▶ _Source information_:

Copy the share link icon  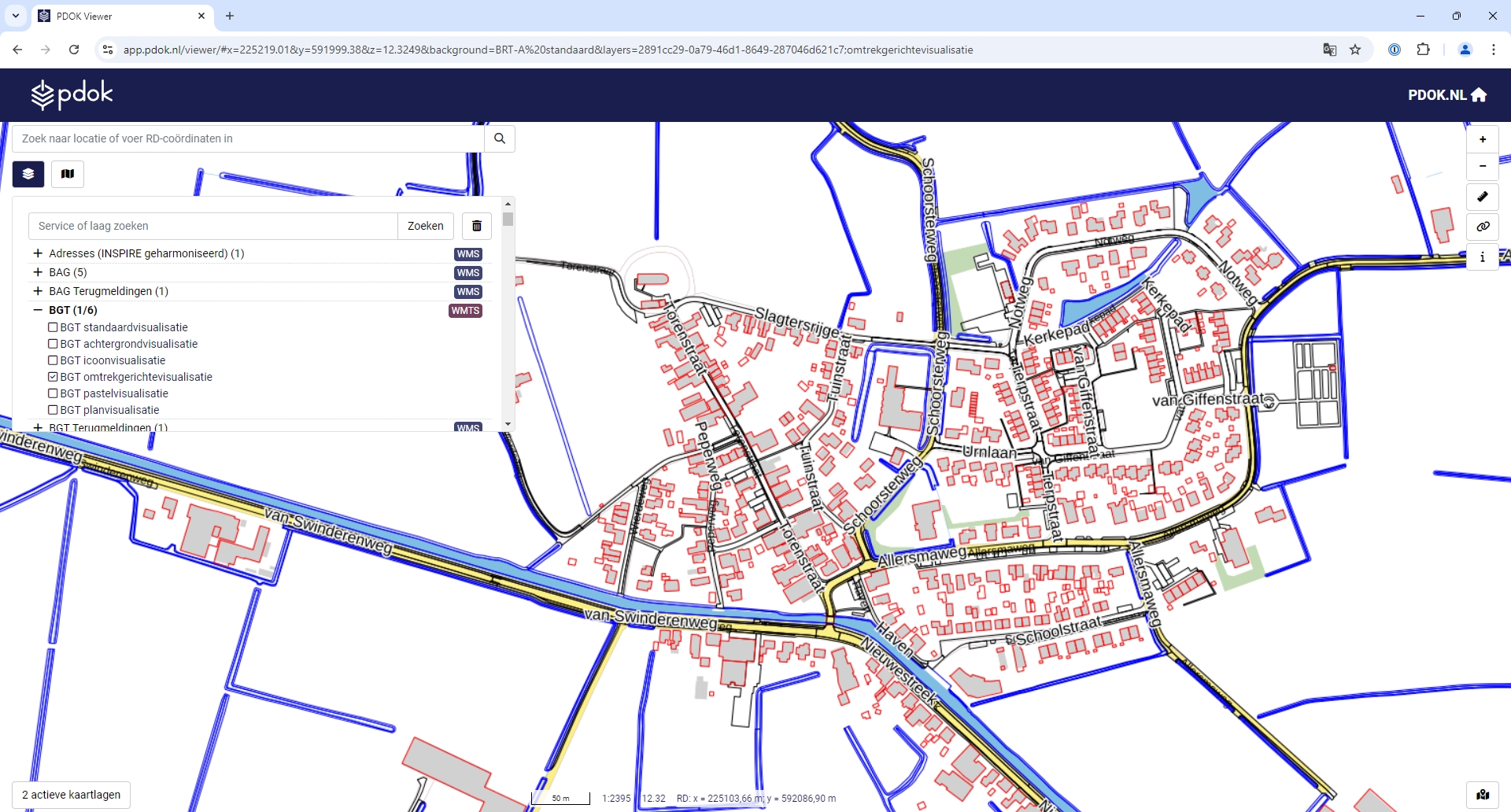point(1482,227)
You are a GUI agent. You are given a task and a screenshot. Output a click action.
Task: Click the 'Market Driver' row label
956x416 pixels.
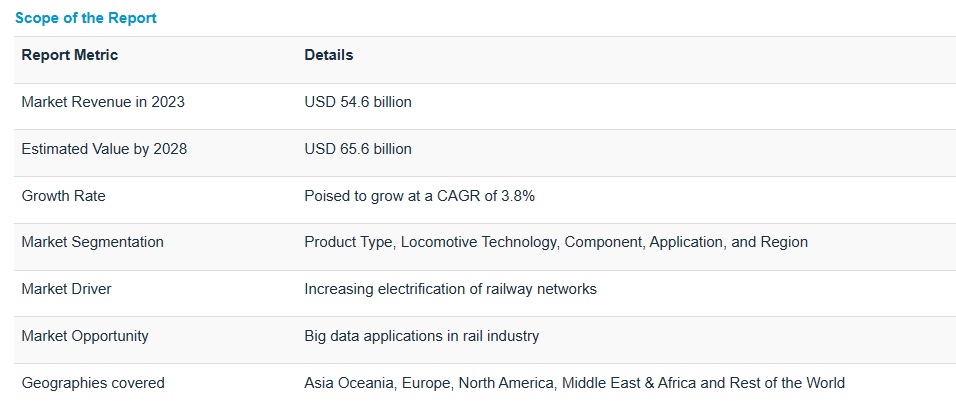(x=66, y=289)
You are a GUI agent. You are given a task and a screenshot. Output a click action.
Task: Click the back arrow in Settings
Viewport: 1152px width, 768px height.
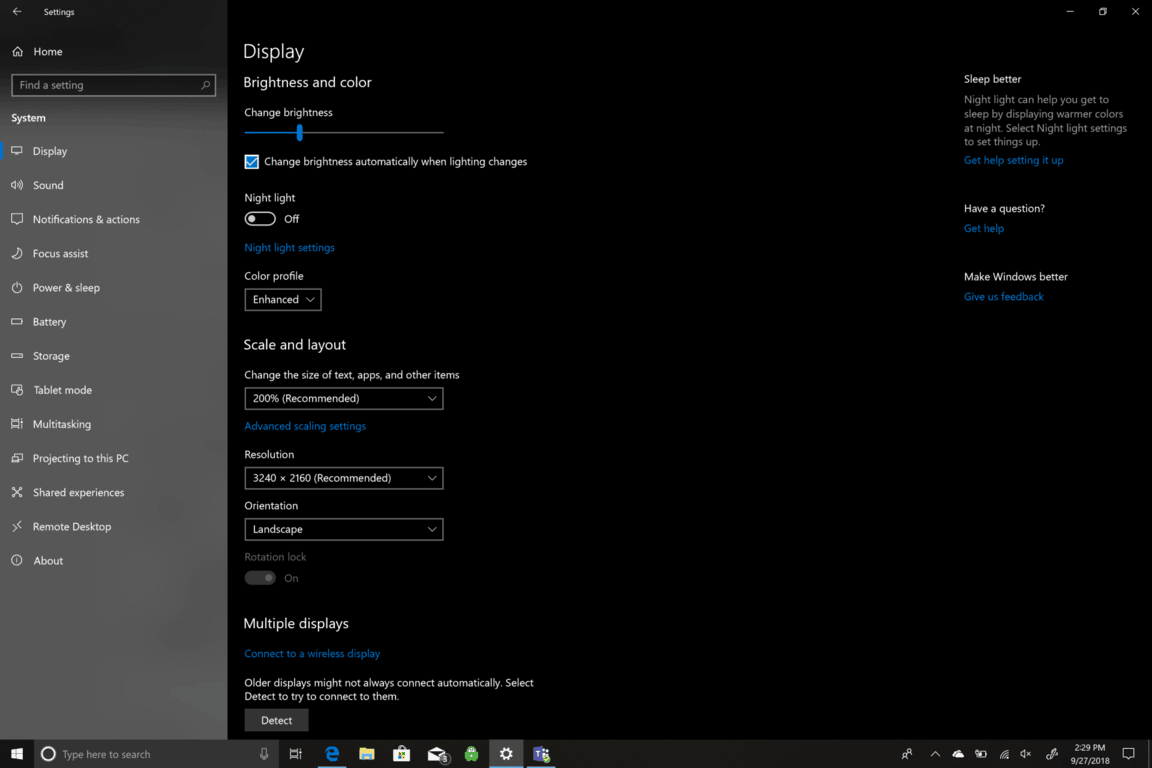point(17,12)
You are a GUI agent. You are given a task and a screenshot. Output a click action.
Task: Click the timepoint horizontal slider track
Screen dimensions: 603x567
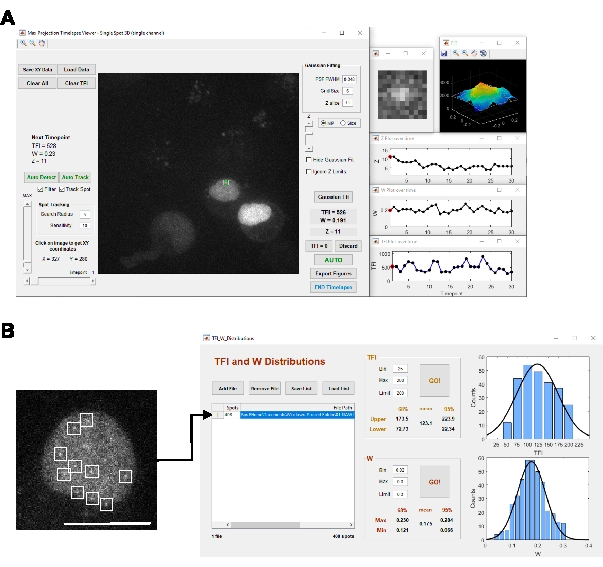[60, 281]
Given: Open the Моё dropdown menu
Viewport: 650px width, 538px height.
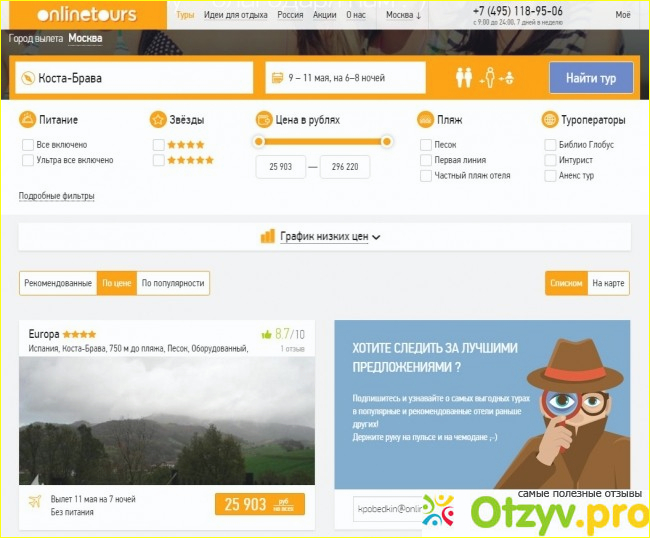Looking at the screenshot, I should click(622, 16).
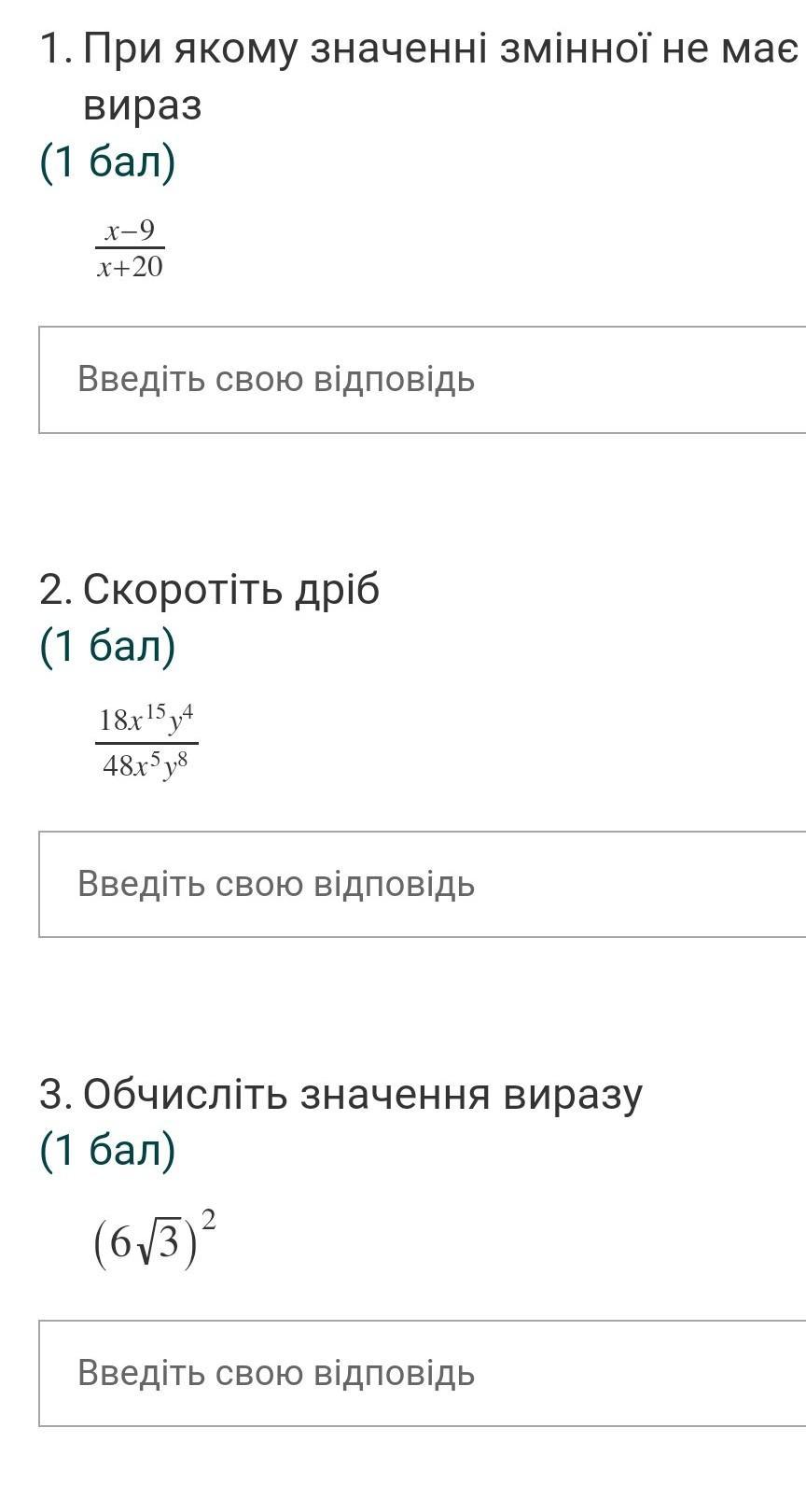The width and height of the screenshot is (806, 1512).
Task: Click the 'Обчисліть значення виразу' heading
Action: coord(362,1093)
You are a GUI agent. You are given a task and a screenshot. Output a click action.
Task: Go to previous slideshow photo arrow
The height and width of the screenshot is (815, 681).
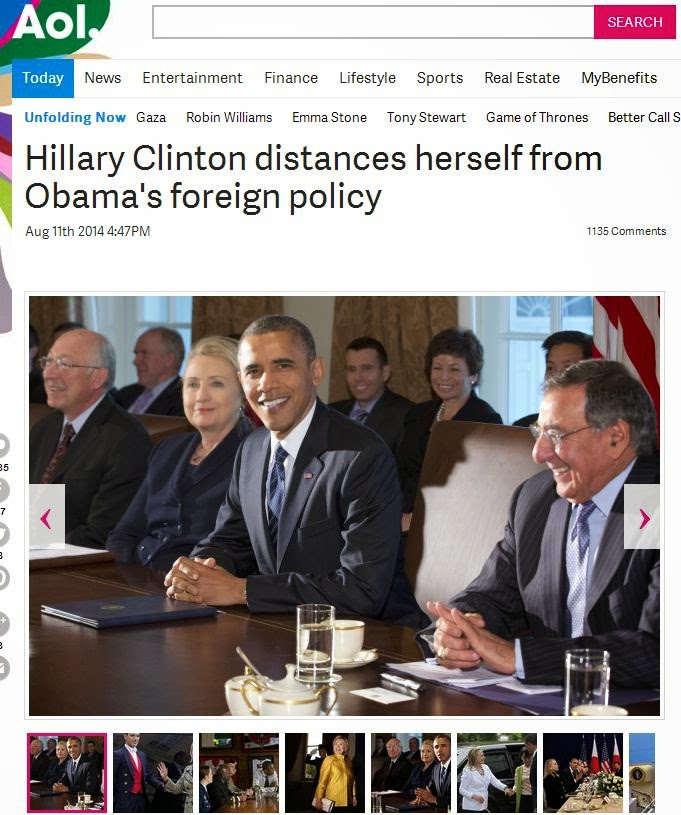(47, 517)
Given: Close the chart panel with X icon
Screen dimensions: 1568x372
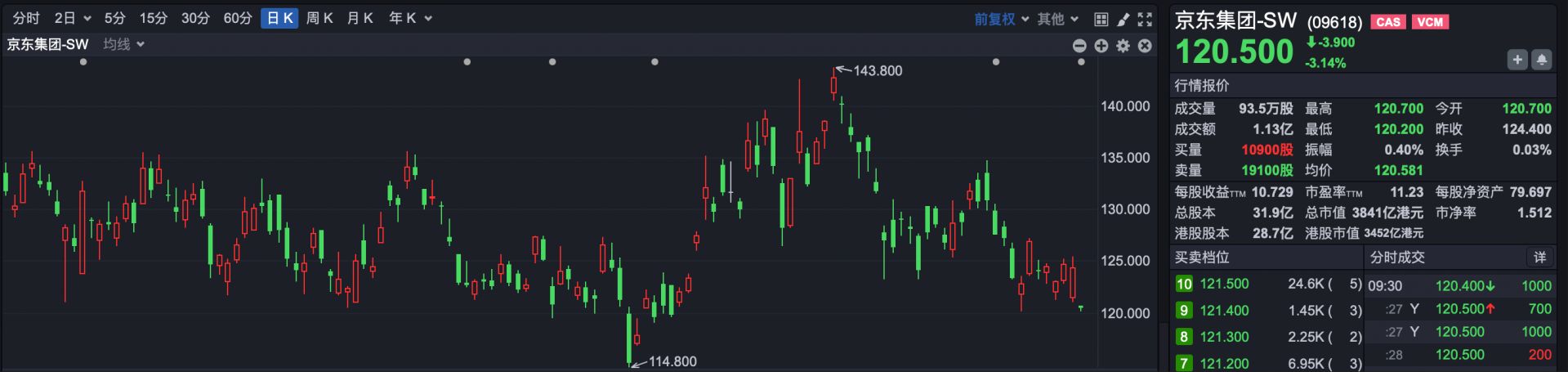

▶ _What needs to be done_:
Note each line above that holds "arrow", then copy all of them.

▶ _Exercise result_:
Task: Click the back arrow in Settings
Task: Go to previous slideshow photo arrow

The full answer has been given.